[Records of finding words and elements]
-- START --

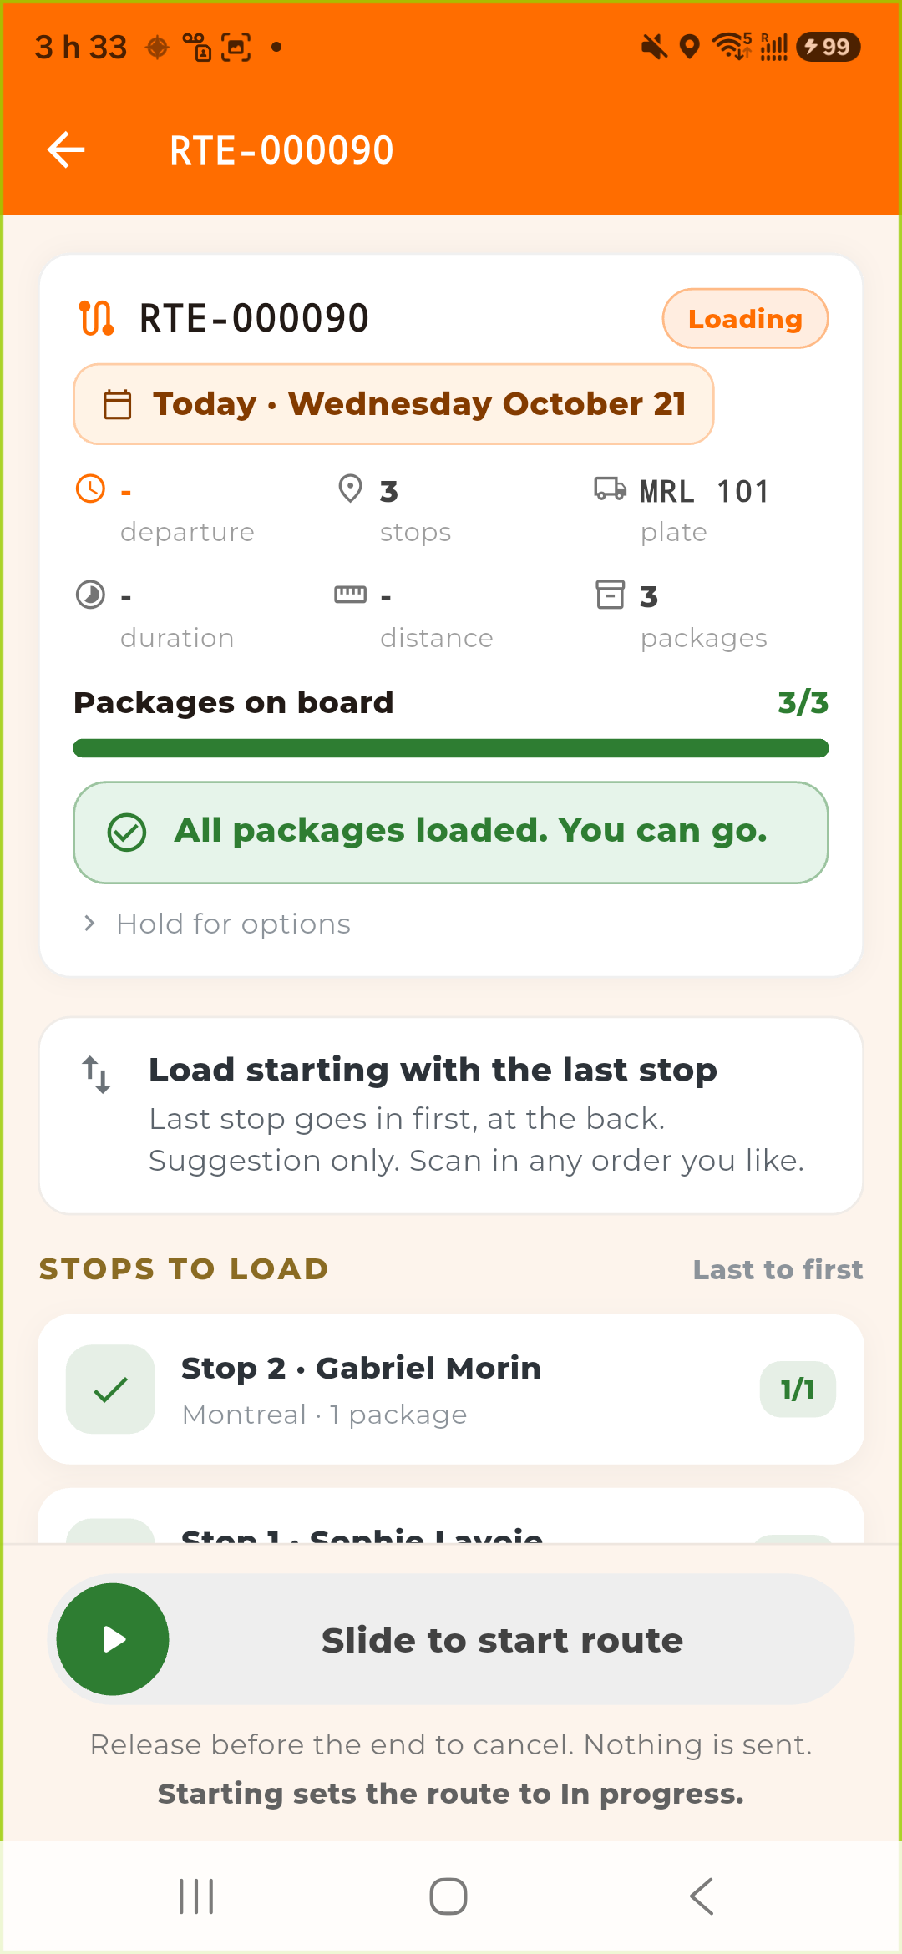902x1954 pixels.
Task: Open the Stop 2 Gabriel Morin row
Action: (x=451, y=1390)
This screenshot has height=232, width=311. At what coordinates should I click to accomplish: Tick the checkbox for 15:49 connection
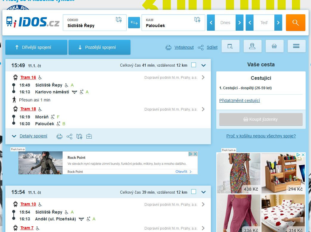194,65
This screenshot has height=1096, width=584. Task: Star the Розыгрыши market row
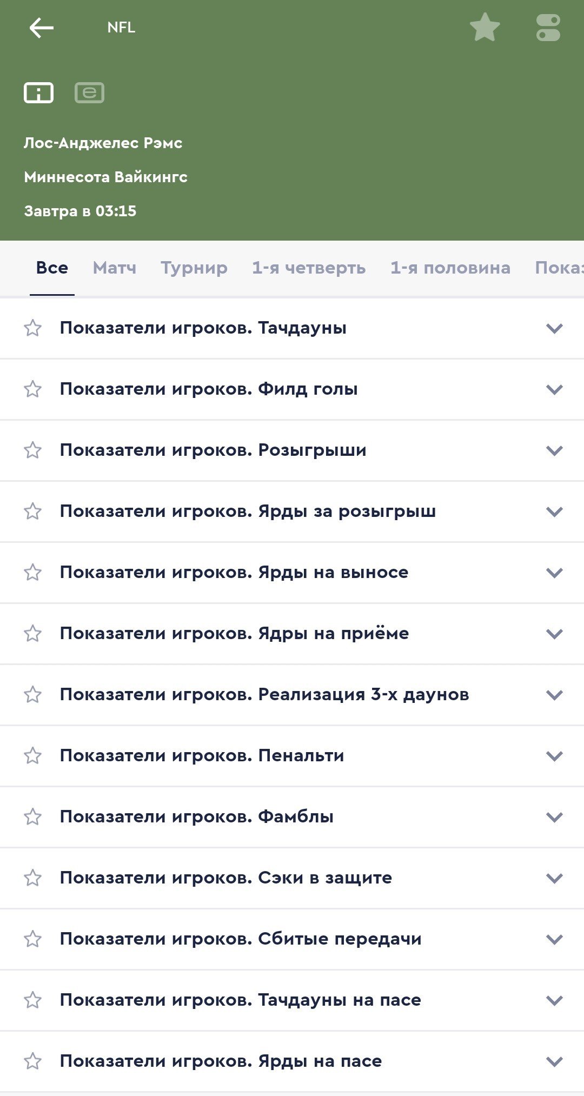point(33,450)
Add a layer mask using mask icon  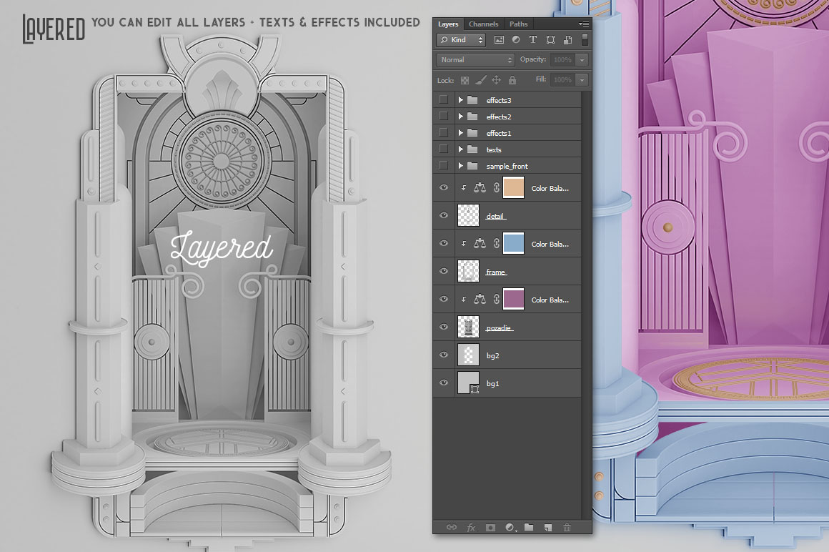click(x=490, y=527)
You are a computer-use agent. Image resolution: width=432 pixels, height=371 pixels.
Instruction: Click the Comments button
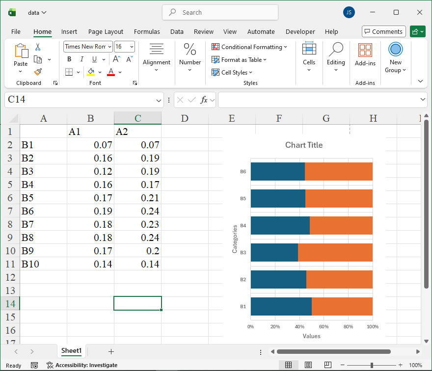[383, 31]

-- END --

Task brief> Find each line in the records that contains the string "height", and copy those lines.

Exercise solution>
This screenshot has height=232, width=311. At what coordinates should I click to accomplish: Tick the checkbox for 15:49 connection
This screenshot has height=1096, width=584. Task: Star the Розыгрыши market row
You are a computer-use agent. Image resolution: width=432 pixels, height=371 pixels.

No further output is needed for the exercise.